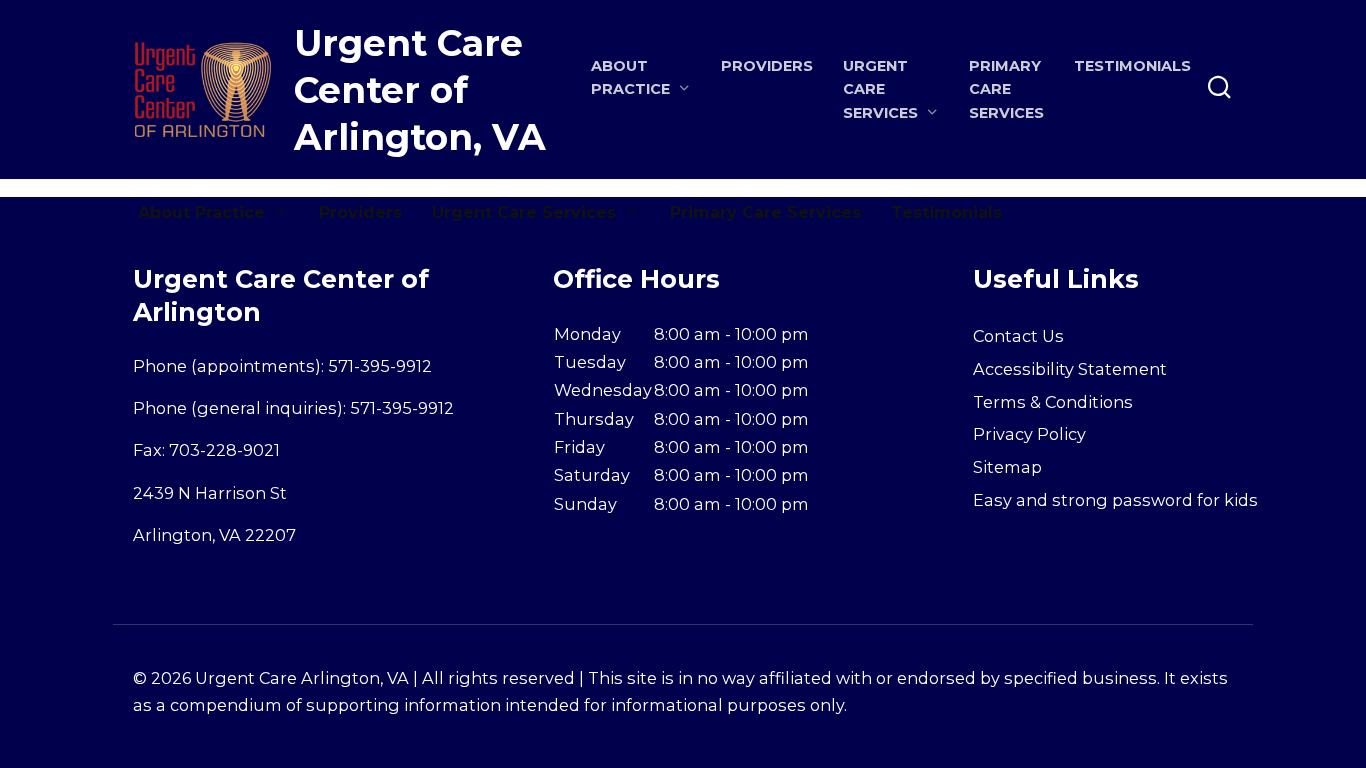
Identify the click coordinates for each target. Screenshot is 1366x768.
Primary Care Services (1006, 89)
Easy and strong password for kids (1115, 500)
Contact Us (1018, 336)
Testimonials (1132, 66)
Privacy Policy (1029, 434)
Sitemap (1007, 467)
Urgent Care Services (524, 212)
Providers (767, 66)
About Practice (201, 212)
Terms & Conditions (1053, 402)
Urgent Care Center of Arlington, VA (420, 90)
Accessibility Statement (1070, 369)
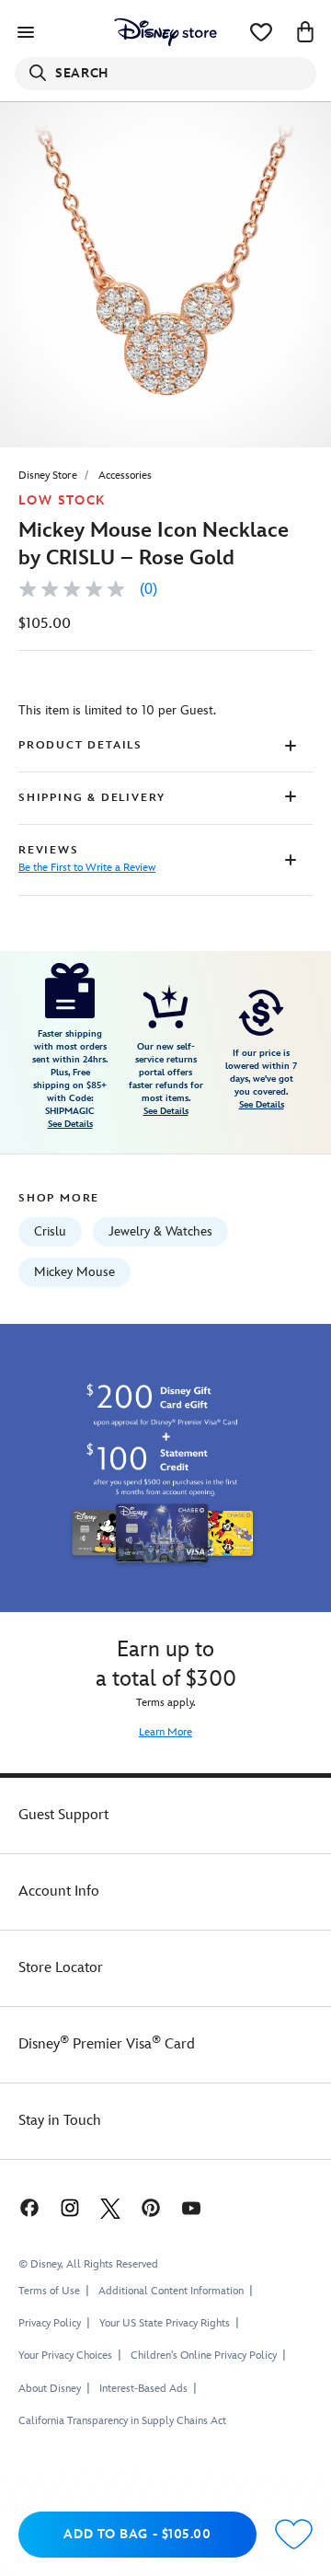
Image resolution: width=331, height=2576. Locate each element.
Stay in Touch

----------------

• Exercise brief:
Would you copy out each line of the records above where the word "Urgent" occurs?

• Task output:
Urgent Care Services (524, 212)
Urgent Care Center of Arlington, VA (420, 90)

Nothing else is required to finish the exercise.